# WORK REQUIRED
Say how many lines of the data contain "agent", and nothing more.

Data items
********

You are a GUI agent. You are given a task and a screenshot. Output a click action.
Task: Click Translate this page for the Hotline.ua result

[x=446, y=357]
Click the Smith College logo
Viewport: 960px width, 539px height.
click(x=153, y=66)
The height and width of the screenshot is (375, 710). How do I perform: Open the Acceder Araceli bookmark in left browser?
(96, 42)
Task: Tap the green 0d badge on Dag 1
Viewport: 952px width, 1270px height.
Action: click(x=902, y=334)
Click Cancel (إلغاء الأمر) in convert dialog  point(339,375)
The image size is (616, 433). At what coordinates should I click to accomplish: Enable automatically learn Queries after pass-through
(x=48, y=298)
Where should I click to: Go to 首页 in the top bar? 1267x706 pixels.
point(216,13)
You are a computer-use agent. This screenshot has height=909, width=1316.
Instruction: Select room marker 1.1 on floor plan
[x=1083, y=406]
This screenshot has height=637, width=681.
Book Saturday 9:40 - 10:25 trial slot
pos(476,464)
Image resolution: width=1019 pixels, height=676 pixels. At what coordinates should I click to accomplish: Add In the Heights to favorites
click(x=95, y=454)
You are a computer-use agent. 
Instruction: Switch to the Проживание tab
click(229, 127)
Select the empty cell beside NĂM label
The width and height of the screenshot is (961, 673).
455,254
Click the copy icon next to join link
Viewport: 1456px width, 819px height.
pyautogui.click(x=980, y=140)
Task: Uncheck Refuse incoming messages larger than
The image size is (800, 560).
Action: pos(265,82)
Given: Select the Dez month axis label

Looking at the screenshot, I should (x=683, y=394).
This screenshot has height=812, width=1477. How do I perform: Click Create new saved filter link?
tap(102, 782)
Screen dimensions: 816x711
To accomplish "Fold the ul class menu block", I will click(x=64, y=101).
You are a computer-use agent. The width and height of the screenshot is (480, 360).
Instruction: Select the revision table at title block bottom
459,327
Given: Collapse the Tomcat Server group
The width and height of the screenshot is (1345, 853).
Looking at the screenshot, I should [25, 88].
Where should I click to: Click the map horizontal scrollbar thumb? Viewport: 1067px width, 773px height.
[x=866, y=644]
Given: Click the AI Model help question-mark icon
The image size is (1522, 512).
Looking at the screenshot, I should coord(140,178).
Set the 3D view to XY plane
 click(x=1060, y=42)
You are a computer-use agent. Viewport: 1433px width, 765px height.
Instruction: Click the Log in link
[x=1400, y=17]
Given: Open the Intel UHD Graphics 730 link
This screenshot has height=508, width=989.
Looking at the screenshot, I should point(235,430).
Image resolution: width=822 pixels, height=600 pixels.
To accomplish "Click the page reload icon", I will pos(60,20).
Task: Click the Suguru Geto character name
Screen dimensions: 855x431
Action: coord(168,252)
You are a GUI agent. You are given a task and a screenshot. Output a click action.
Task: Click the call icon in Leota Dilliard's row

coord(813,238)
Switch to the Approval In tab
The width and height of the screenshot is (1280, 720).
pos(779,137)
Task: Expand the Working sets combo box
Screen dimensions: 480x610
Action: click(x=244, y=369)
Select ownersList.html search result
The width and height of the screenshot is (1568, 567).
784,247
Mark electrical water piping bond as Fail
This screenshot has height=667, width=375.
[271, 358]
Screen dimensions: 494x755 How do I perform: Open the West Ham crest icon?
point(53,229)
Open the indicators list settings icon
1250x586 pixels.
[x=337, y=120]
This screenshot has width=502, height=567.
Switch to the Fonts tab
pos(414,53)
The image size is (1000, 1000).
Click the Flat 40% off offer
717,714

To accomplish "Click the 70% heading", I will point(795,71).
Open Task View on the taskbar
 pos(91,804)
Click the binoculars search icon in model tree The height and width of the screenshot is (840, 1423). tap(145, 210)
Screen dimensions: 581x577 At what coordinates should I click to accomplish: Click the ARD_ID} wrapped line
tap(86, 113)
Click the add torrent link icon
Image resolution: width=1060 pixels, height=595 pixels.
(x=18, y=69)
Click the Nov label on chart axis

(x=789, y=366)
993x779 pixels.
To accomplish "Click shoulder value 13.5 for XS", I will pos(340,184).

********

# EXPECTED ANSWER
6